--- Start Task material ---

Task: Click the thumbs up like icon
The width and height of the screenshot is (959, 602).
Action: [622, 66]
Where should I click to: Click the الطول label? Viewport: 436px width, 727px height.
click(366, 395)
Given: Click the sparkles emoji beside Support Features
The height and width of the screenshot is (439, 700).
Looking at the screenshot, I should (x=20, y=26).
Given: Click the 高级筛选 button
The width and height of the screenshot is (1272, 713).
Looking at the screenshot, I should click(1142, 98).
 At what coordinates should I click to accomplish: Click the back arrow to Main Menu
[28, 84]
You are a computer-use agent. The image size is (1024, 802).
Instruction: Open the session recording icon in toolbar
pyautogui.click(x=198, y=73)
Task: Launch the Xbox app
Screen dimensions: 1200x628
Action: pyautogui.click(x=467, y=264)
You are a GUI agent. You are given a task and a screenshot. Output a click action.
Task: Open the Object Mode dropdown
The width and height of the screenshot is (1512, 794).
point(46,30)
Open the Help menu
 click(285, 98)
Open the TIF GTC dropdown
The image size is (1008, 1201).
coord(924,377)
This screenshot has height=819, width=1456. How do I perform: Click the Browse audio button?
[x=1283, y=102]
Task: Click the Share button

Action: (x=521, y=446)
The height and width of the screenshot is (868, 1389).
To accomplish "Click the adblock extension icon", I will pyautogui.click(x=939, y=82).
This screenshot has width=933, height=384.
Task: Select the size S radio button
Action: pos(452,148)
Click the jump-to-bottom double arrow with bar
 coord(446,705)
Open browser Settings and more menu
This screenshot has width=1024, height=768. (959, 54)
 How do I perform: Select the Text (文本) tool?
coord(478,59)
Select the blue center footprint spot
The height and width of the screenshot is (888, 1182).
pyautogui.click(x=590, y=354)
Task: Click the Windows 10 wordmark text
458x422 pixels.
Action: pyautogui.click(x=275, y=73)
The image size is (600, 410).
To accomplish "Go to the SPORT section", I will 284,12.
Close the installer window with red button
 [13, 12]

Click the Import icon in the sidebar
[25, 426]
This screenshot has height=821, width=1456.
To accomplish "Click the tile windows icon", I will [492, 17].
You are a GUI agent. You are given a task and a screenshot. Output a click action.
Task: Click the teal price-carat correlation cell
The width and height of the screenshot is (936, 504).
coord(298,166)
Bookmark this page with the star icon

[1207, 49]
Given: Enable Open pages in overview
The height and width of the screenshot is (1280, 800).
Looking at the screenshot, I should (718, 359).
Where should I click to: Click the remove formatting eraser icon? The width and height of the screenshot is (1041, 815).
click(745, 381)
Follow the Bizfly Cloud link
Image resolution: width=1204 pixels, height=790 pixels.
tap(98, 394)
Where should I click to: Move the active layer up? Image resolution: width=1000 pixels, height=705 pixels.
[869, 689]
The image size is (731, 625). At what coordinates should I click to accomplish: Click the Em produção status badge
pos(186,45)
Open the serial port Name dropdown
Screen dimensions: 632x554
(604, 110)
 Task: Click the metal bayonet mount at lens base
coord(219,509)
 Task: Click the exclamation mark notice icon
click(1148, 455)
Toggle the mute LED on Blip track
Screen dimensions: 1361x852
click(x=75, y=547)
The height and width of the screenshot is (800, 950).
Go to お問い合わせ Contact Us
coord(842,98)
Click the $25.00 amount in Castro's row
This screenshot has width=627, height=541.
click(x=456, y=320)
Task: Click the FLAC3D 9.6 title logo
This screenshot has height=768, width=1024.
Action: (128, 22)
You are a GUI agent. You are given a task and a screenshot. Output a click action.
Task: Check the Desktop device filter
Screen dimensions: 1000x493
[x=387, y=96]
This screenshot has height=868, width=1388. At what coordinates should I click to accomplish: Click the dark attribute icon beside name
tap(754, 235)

--- End Task material ---

*Problem to work on:*
Update the rows starting at the line containing "Click the jump-to-bottom" and ending after the line containing "Action: pyautogui.click(x=275, y=73)", replacing "wordmark" with "logotype" and leaving everything else unchanged.

*Answer to the problem:*
Click the jump-to-bottom double arrow with bar
 coord(446,705)
Open browser Settings and more menu
This screenshot has width=1024, height=768. (959, 54)
 How do I perform: Select the Text (文本) tool?
coord(478,59)
Select the blue center footprint spot
The height and width of the screenshot is (888, 1182).
pyautogui.click(x=590, y=354)
Task: Click the Windows 10 logotype text
458x422 pixels.
Action: pyautogui.click(x=275, y=73)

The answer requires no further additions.